> [Problem requirements]: Nothing should be left out when you copy the entries below.
Material provided Start Marker
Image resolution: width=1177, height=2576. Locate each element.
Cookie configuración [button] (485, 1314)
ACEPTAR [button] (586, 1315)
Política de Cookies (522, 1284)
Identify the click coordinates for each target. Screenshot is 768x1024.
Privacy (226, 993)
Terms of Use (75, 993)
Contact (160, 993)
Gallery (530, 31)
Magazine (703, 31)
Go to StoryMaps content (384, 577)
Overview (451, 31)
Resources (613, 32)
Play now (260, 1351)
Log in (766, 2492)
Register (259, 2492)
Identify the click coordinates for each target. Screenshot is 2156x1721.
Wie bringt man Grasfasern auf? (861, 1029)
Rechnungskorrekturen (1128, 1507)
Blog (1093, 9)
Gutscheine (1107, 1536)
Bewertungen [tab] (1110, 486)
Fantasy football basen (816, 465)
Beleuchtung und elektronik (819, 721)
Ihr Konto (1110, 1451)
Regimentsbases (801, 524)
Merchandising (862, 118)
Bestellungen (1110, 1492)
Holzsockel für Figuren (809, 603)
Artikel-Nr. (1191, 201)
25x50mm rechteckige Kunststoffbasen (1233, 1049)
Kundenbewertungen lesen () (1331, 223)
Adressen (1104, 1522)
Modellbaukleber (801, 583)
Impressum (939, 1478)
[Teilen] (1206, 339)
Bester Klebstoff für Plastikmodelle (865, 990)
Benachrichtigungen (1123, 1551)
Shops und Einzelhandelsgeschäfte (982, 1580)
Material provided End Marker
> [Result for this exercise]:
Image resolution: width=1177, height=2576. Locate each element.
Cookie configuración [button] (485, 1314)
ACEPTAR [button] (586, 1315)
Política de Cookies (522, 1284)
Identify the click coordinates for each target. Screenshot is 768x1024.
Privacy (226, 993)
Terms of Use (75, 993)
Contact (160, 993)
Gallery (530, 31)
Magazine (703, 31)
Go to StoryMaps content (384, 577)
Overview (451, 31)
Resources (613, 32)
Play now (260, 1351)
Log in (766, 2492)
Register (259, 2492)
Identify the click coordinates for each target. Screenshot is 2156x1721.
Wie bringt man Grasfasern auf? (861, 1029)
Rechnungskorrekturen (1128, 1507)
Blog (1093, 9)
Gutscheine (1107, 1536)
Bewertungen [tab] (1110, 486)
Fantasy football basen (816, 465)
Beleuchtung und elektronik (819, 721)
Ihr Konto (1110, 1451)
Regimentsbases (801, 524)
Merchandising (862, 118)
Bestellungen (1110, 1492)
Holzsockel für Figuren (809, 603)
Artikel-Nr. (1191, 201)
25x50mm rechteckige Kunststoffbasen (1233, 1049)
Kundenbewertungen lesen () (1331, 223)
Adressen (1104, 1522)
Modellbaukleber (801, 583)
Impressum (939, 1478)
[Teilen] (1206, 339)
Bester Klebstoff für Plastikmodelle (865, 990)
Benachrichtigungen (1123, 1551)
Shops und Einzelhandelsgeschäfte (982, 1580)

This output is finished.